Le nuove tecnologie e le misure di sicurezza non riescono ancora a dissuadere le azioni provocatorie di qualche testa calda.
L’episodio però si contraddistingue in quanto verificatosi nella stagione estiva, ovvero a scuole chiuse.
In passato infatti se i motivi di un atto vandalico del genere si potevano riscontare semplicemente nella volontà di saltare le lezioni, ora l’azione diventa sintomo di un disagio molto più profondo.
Il perché di un atto vandalico
Voler dare una risposta esatta a questa domanda sarebbe troppo semplificatorio e riduttivo.
Certo è che se dei ragazzi si prendono questa libertà infrangendo la legge e producendo danni consistenti a una struttura pubblica, il tema merita di essere attenzionato.
È facile chiamarli delinquenti, ma lo è altrettanto trovare delle attenuanti.
Ciò che emerge però è sicuramente un malcontento (male indirizzato) che viene sempre necessariamente da una mancanza di comunicazione tra i ragazzi e il mondo in cui vivono, tra gli alunni e gli operatori dell’istituto: se l’alunno non riesce a digerire un insuccesso scolastico (una bocciatura), è colpa sua o non è stato adeguatamente accompagnato ad esso?
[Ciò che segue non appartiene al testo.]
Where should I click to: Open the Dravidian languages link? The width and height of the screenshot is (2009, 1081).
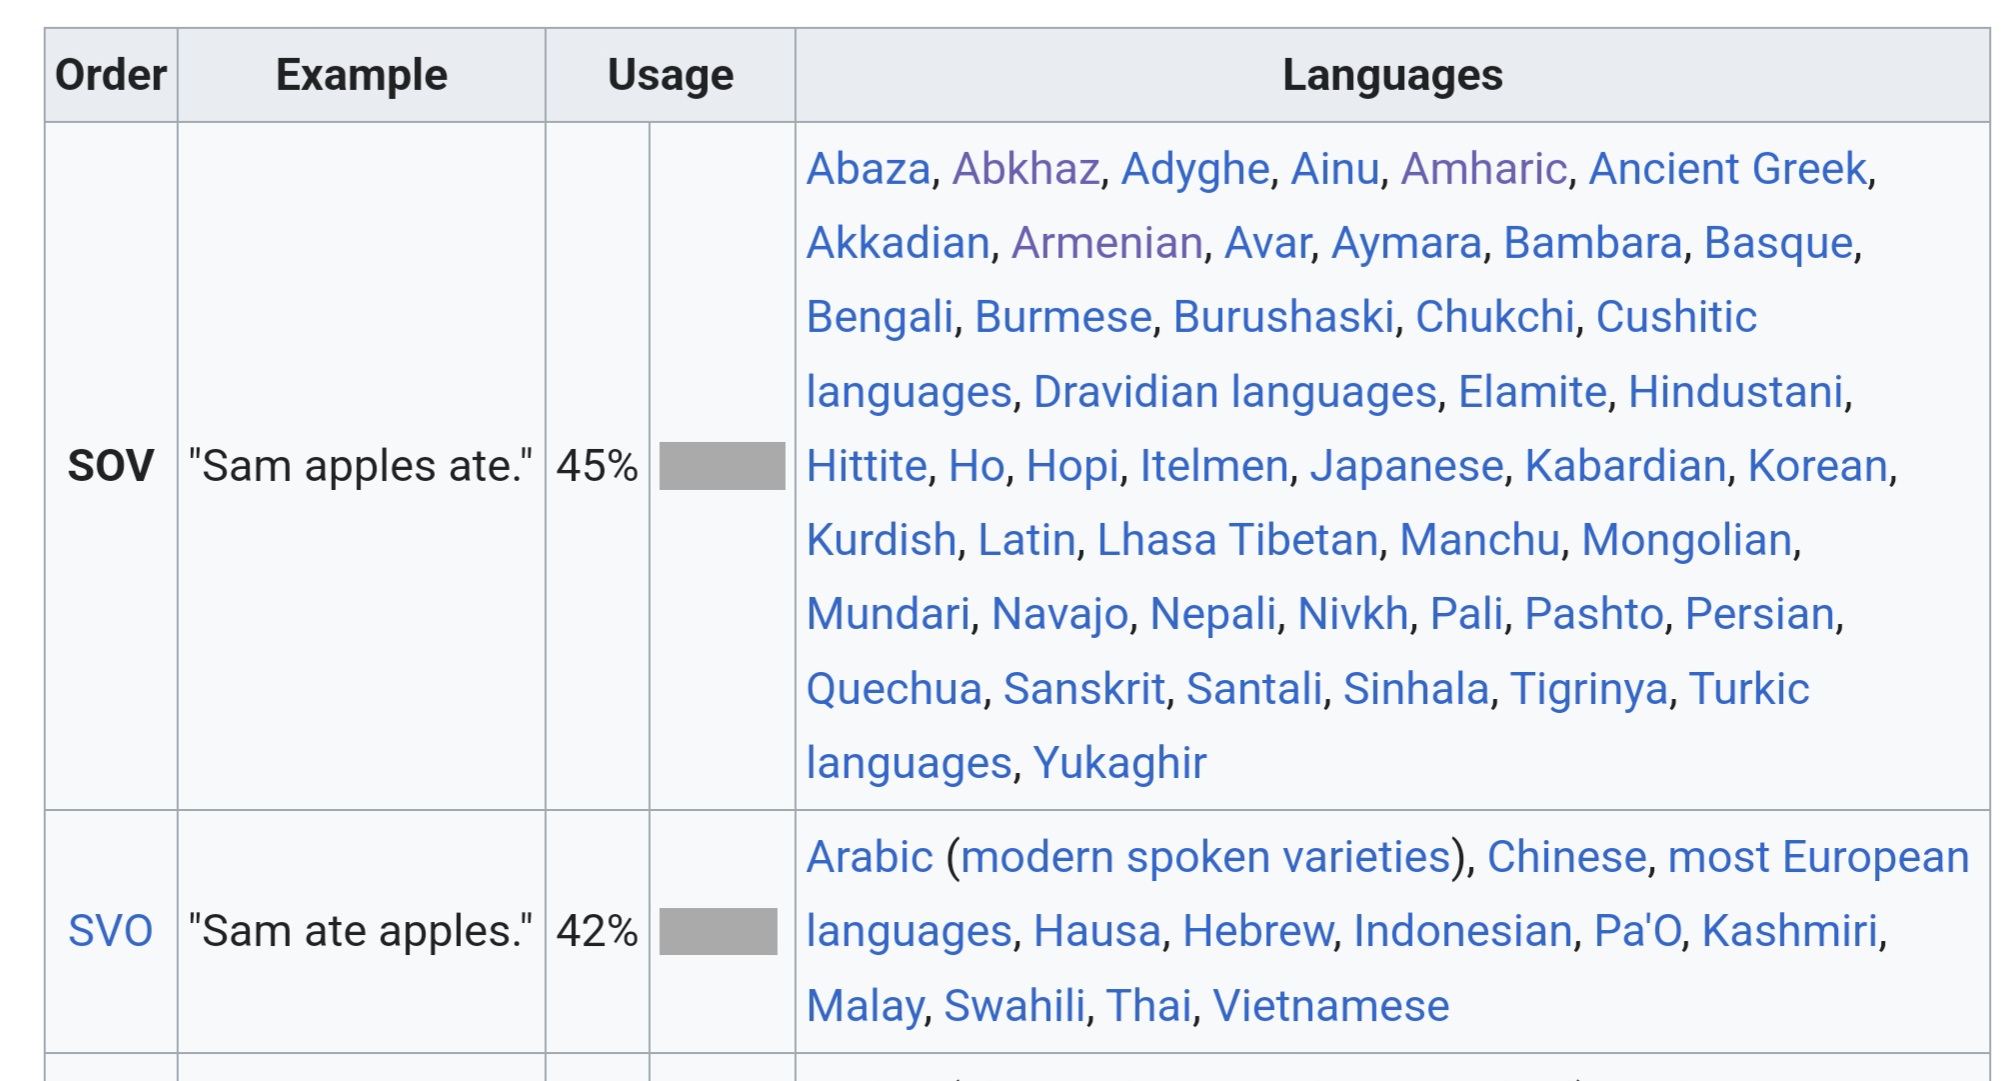click(x=1235, y=392)
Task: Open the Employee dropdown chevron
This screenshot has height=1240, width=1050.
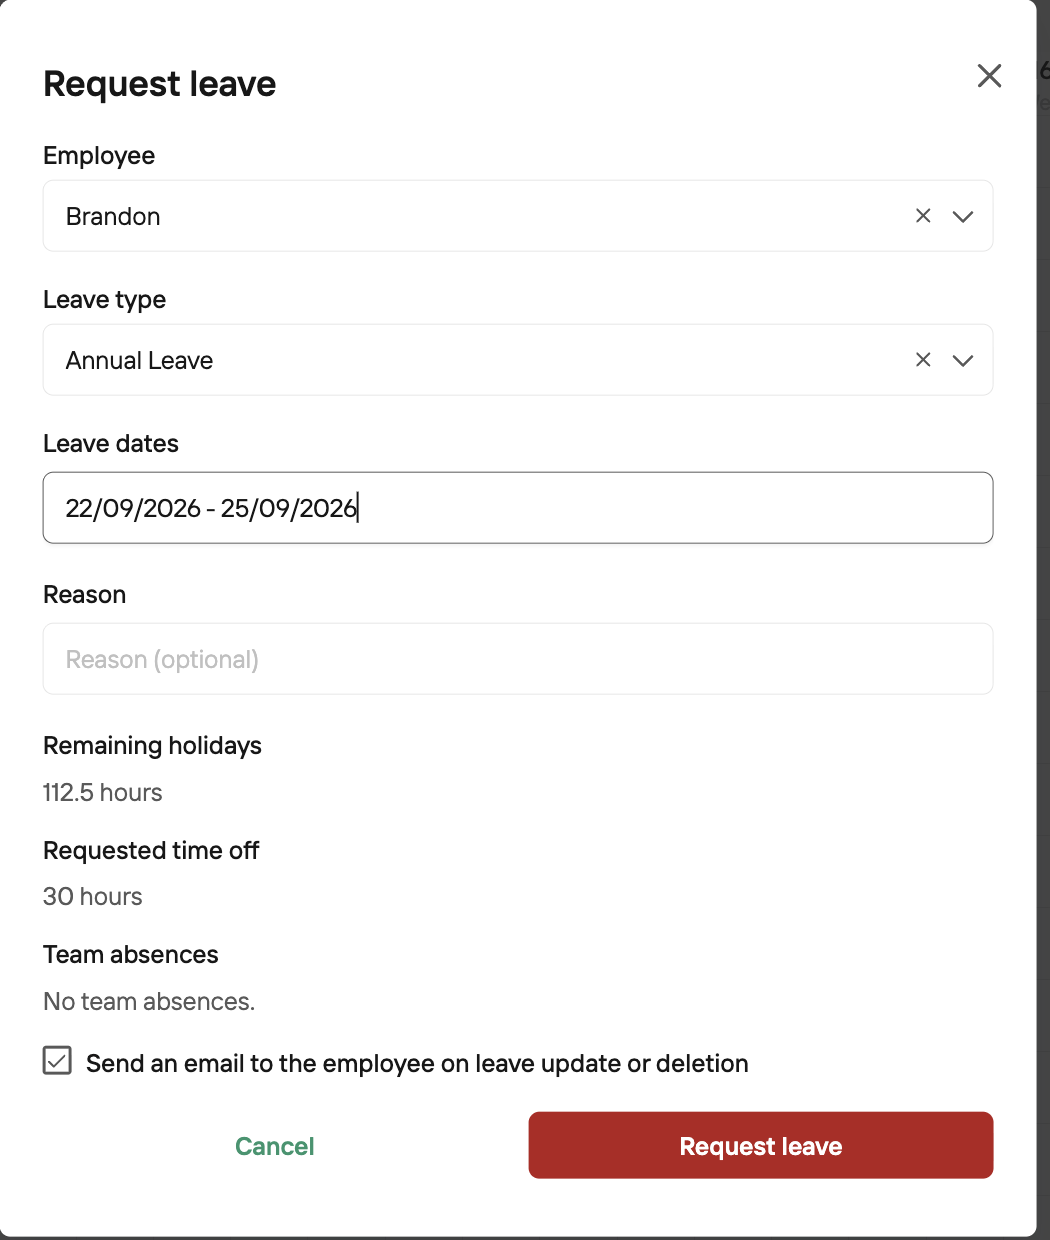Action: click(x=963, y=217)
Insomma, se nella scuola ci fosse un clima di serenità, è chiaro che non si arriverebbe a queste situazioni.
A tutto ciò si aggiunge una sorta di onnipotenza mista a indifferenza che i ragazzi dell’era dei social e del mondo virtuale oggi vivono, sentendosi quasi immuni alle regole che possono essere violate per qualche secondo di celebrità.
Non ci sorprenderemmo infatti se l’assedio alla scuola fosse stato registrato e caricato sul web, pronto a essere rivendicato come un atto eroico.
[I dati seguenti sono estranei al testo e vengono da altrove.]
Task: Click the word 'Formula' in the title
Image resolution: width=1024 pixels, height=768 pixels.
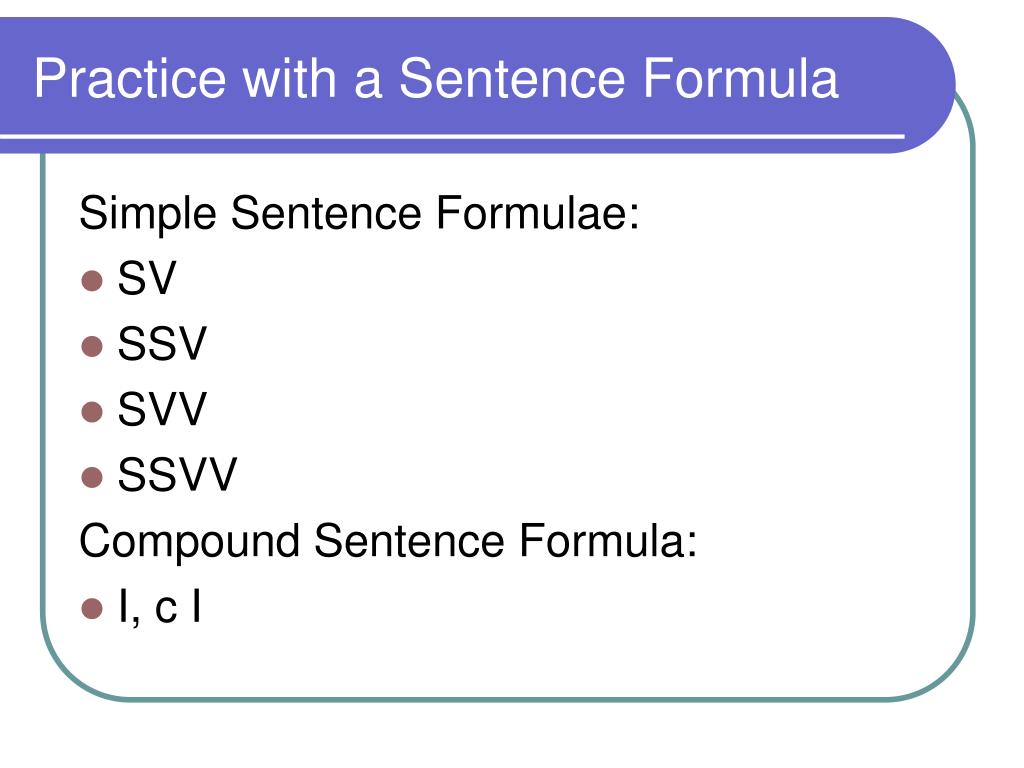Action: (x=741, y=78)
Sono giovani che vivono un disagio, che attraversano la vita sentendo forte la mancanza delle istituzioni e privi di figure di riferimento.

Conclusioni
Le indagini indicano che Le telecamere di sorveglianza posizionate nel vicino parco Faustinella potrebbero aver catturato i momenti cruciali dell’incursione, fornendo elementi utili agli investigatori.
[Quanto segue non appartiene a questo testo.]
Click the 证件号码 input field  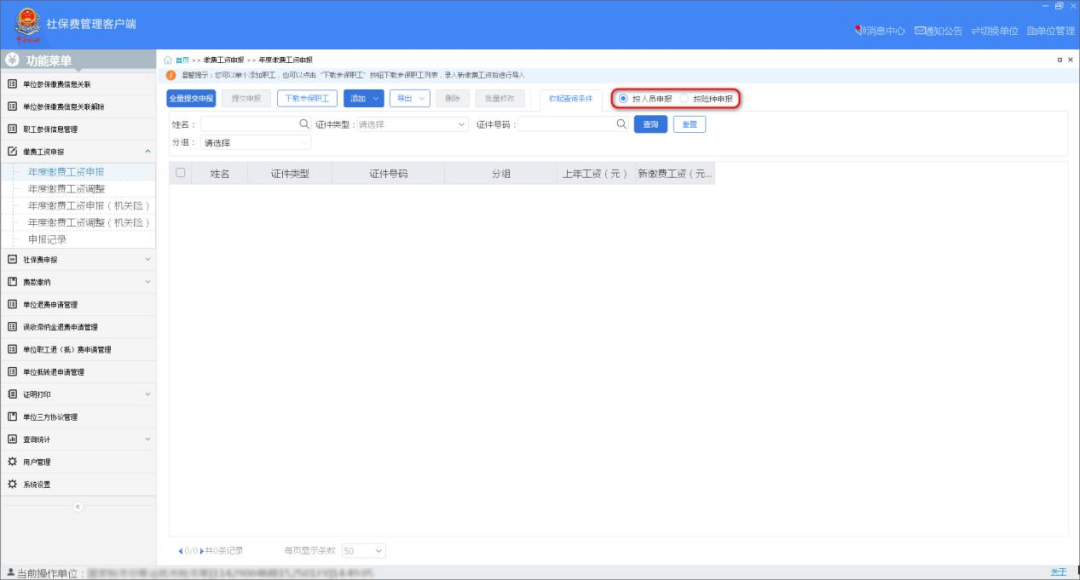point(565,125)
Si prospetta inoltre la possibilità di assumere una ronda che operi un servizio di vigilanza attivo nella zona.
Le misure di sicurezza sono certamente necessarie, ma ancora una volta vogliamo invitare ad andare al cuore del problema, intervenendo con figure esperte all’interno degli istituti che insegnino l’educazione emotiva, l’empatia e l’esternazione delle emozioni, e con un cambio di rotta nel rapporto alunno insegnante, perché il seme di questi atti vandalici venga individuato in un disagio e fatto fiorire in modi sani, produttivi e nella cornice della legalità.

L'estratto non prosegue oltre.